Harte Einwanderungspolitik

Zugute kommt Sunak auch, dass er mehr als die Hälfte der 357 Köpfe starken Tory-Fraktion hinter sich hat. Schon im Sommer-Wahlkampf war er der Favorit der eigenen Parlamentsfraktion, verlor aber in der geschätzt rund 180.000 Mitglieder starken Partei gegen Truss. Besonders bezeichnend ist diesmal, dass sich mit Ex-Innenministerin Suella Braverman und Handelsministerin Kemi Badenoch auch Vertreterinnen des rechten Parteiflügels hinter Sunak stellen.

Das dürfte auch daran liegen, dass dieser - trotz seines eigenen Migrationshintergrunds - wie Braverman und Badenoch in der Einwanderungspolitik einen harten Kurs verfolgt. Seine Familie sei vor 60 Jahren nach Southampton gekommen. "Aber es war Großbritannien, unser Land, das ihnen und Millionen anderen die Chance auf eine bessere Zukunft gegeben hat", betont er. Als Premier will der Konservative solche Chancen allerdings nur noch sehr beschränkt vergeben: Priorität der Tories ist es, die Tausenden, auf Schlauchbooten über den Ärmelkanal kommenden Migranten zu stoppen und sobald wie möglich nach Ruanda auszufliegen. Sunak will an dem umstrittenen Pakt seiner Vorgänger mit dem ostafrikanischen Land festhalten, der aktuell von Gerichten geprüft wird.

Die Kontrolle über die eigenen Grenzen zu gewinnen und Migration deutlich zu begrenzen war eines der zentralen Versprechen des Brexits. Sunak ist ein Brexiteer der ersten Stunde. Im Sommer versprach er im Wahlkampf um die Johnson-Nachfolge, innerhalb der ersten 100 Tage als Premier jedes aus EU-Zeiten übernommene Gesetz auf den Prüfstand zu stellen. Welches Ergebnis ihm dabei vorschwebt, zeigte ein aufwendig produziertes Twitter-Video, in dem Sunak stapelweise EU-Gesetze in den Papierschredder steckt.

Ob Sunak auch Wahlen gewinnen kann, muss sich zeigen. Zum Verhängnis werden könnte ihm der enorme Reichtum seiner Familie: Seine Frau Akshata Murty hält einen Hunderte Millionen Pfund schweren Anteil am indischen IT-Giganten Infosys, den ihr Vater N.R. Narayana Murty mitgegründet hat. Die "Times" erwähnte das Paar Sunak/Murty, das zwei gemeinsame Töchter hat, in diesem Jahr auf ihrer Liste der reichsten Menschen in Großbritannien. Viele können sich nicht vorstellen, dass Sunak sich ernsthaft in die Sorgen und Nöte ärmerer Leute hineinversetzen kann. Dass ausgerechnet seine vermögende Frau zeitweise mit einem speziellen Steuerstatus keine Steuern auf Einkünfte im Ausland zahlte, machte den Eindruck nicht besser.

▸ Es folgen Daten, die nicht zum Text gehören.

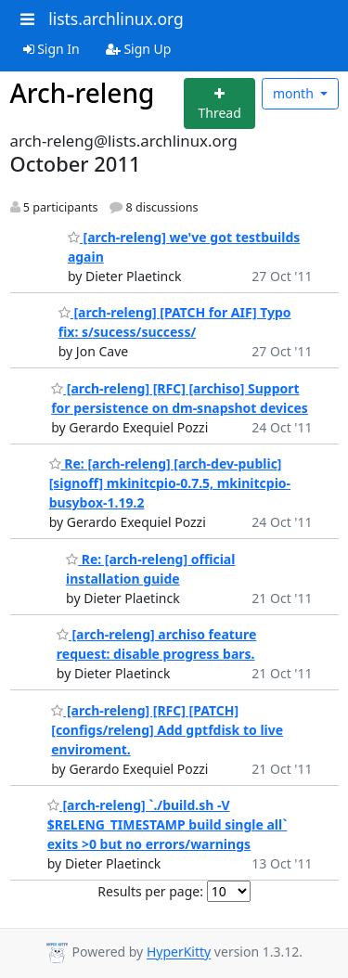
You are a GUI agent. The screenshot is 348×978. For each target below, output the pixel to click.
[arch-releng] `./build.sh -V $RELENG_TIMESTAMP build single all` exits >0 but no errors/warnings (167, 824)
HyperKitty (179, 952)
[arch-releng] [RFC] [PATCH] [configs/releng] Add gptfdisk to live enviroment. (167, 729)
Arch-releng (82, 92)
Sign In (51, 49)
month (295, 93)
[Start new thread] (219, 103)
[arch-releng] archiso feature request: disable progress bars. (157, 644)
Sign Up (139, 49)
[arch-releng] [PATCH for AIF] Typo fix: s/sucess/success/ (174, 322)
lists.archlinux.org (116, 18)
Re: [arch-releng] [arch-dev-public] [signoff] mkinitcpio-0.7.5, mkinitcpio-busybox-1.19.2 (169, 483)
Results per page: (150, 891)
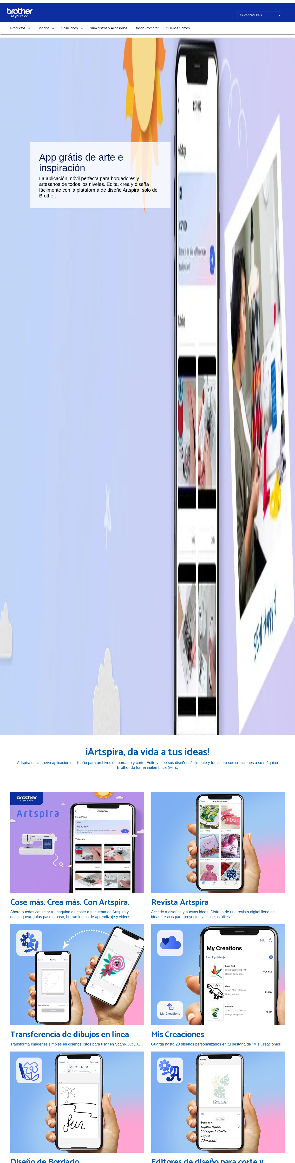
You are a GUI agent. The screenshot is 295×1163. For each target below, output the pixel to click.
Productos (18, 28)
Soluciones (69, 28)
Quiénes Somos (178, 28)
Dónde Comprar (147, 28)
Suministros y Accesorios (108, 28)
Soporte (43, 28)
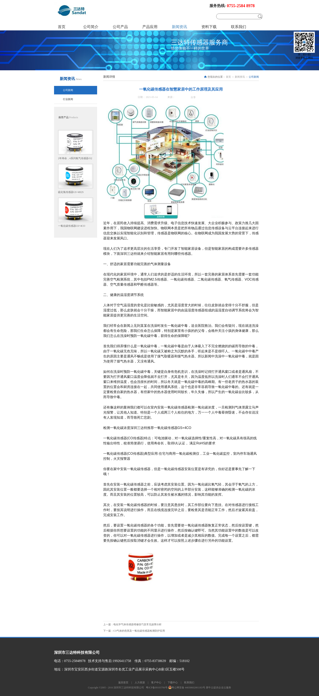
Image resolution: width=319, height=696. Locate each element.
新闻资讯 (240, 76)
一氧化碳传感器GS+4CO (71, 225)
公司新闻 (254, 76)
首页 (61, 27)
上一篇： (133, 624)
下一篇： (134, 630)
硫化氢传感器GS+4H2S (71, 192)
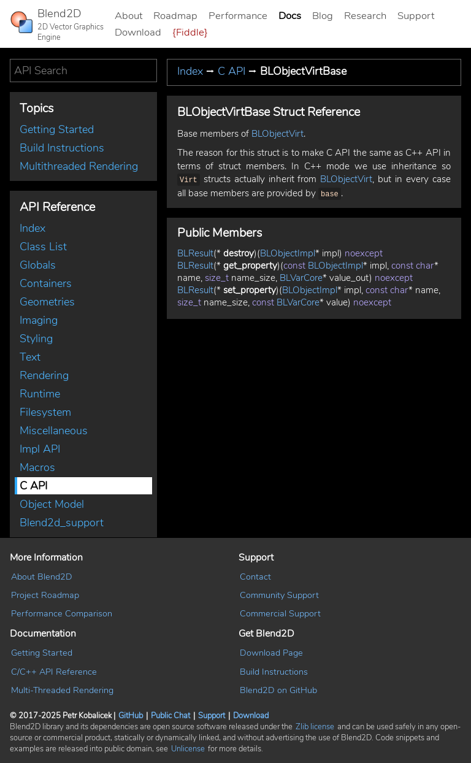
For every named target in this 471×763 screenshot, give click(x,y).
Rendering (44, 375)
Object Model (52, 504)
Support (415, 16)
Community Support (279, 595)
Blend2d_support (62, 522)
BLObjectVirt (277, 134)
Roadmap (175, 16)
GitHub (130, 715)
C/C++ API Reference (54, 671)
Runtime (40, 393)
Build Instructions (62, 147)
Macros (37, 467)
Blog (322, 16)
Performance (238, 16)
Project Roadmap (45, 595)
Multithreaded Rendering (79, 166)
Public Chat (170, 715)
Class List (43, 246)
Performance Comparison (61, 613)
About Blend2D (41, 576)
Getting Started (57, 129)
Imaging (39, 320)
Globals (38, 265)
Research (365, 16)
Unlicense (188, 748)
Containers (46, 283)
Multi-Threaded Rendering (62, 690)
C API (33, 485)
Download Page (271, 652)
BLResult (195, 251)
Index (32, 228)
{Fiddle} (190, 32)
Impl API (40, 449)
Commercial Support (280, 613)
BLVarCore (301, 275)
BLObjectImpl (287, 251)
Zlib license (315, 726)
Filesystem (45, 412)
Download (138, 32)
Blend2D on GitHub (278, 690)
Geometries (47, 301)
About (128, 16)
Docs (289, 16)
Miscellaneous (54, 430)
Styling (36, 338)
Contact (255, 576)
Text (30, 357)
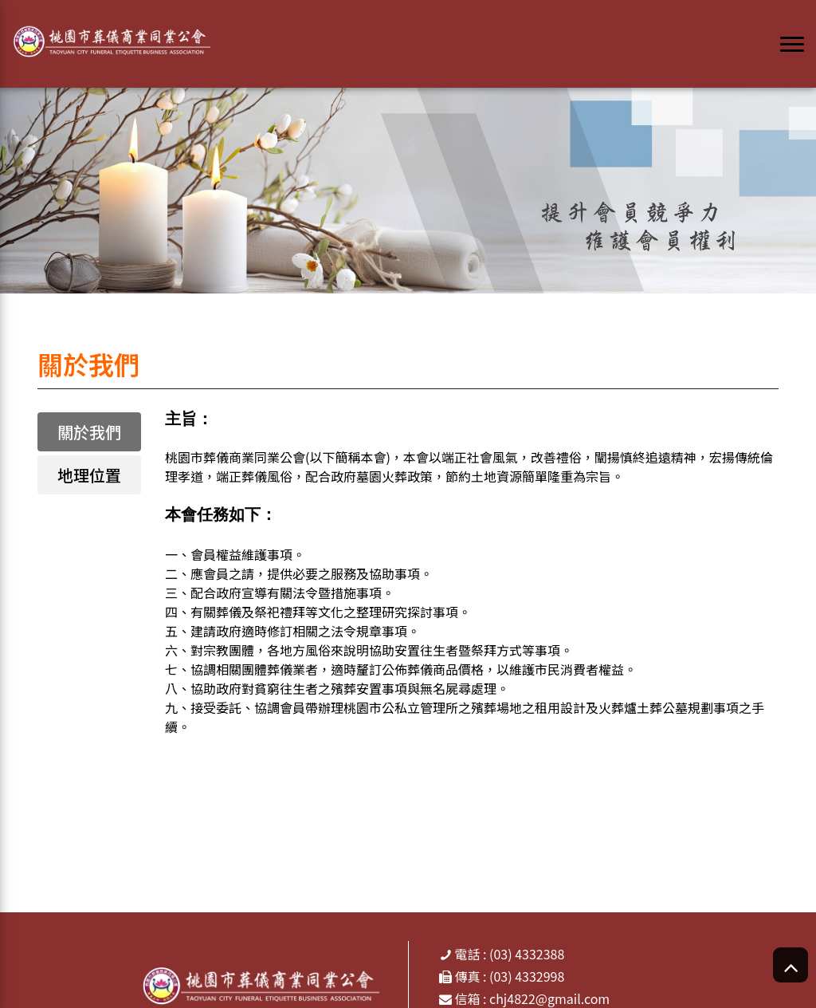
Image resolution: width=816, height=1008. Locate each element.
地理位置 (89, 474)
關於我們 (89, 431)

Insbesondere in verarmten Gegenden im Norden Englands - oft traditionellen Labour-Hochburgen - könnte es der stets top gekleidet auftretende Ex-Banker als Wahlkämpfer schwer haben. In etlichen Wahlkreisen der sogenannten Red Wall schaffte es bisher nur Boris Johnson mit seinem zerstreut-kumpelhaften Charme, Sitze für die Konservativen zu holen. Die Tories liegen in Umfragen weit abgeschlagen hinter der oppositionellen Labour-Partei. Den Abwärtstrend zu stoppen, wird wohl eine der größten Herausforderungen für Sunak sein - neben der schwersten ökonomischen und geopolitischen Krise seit Jahrzehnten und zahlreichen anderen Aufgaben.

Auch wenn es erst einmal mit dem neuen Amt und Diwali - einem wichtigen hinduistischen Fest in der Hindu-Community - im Hause Sunak einiges zu feiern gibt: Die Zeiten der ausschweifenden Partys in der Downing Street dürften vorerst der Vergangenheit angehören. Der bekennende Hindu lebt Berichten zufolge abstinent. Als seine größten Laster gelten Cola und Twix - und selbst bei deren Verzehr soll er sich zuletzt gemäßigt haben. (dpa)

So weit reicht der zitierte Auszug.